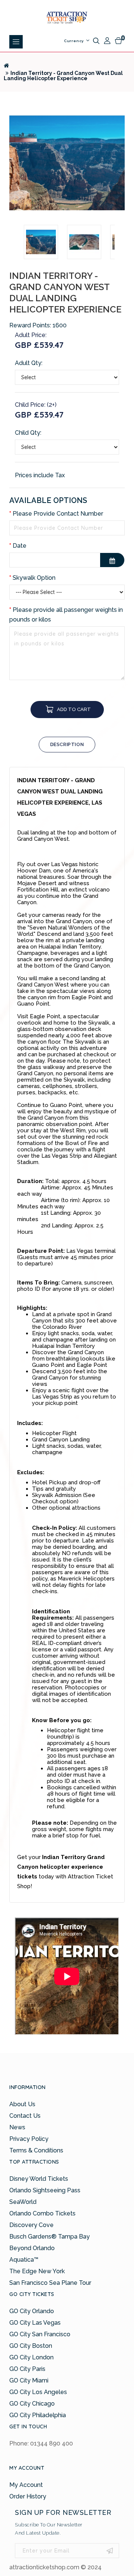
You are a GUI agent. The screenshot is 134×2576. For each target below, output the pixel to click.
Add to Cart (74, 709)
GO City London (31, 2357)
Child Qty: (28, 432)
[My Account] (107, 40)
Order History (27, 2496)
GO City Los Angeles (38, 2392)
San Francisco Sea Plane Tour (50, 2282)
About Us (22, 2104)
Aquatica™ (23, 2259)
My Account (26, 2484)
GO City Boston (30, 2345)
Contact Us (25, 2115)
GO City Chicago (32, 2403)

================

Apart from the pictures, repeat every entry exactly.

You are a GUI agent. The screenshot is 134×2576. For each target below, output the pixel to click.
Add to Cart (74, 709)
GO City London (31, 2357)
Child Qty: (28, 432)
[My Account] (107, 40)
Order History (27, 2496)
GO City Los Angeles (38, 2392)
San Francisco Sea Plane Tour (50, 2282)
About Us (22, 2104)
Aquatica™ (23, 2259)
My Account (26, 2484)
GO City Boston (30, 2345)
Contact Us (25, 2115)
GO City Chicago (32, 2403)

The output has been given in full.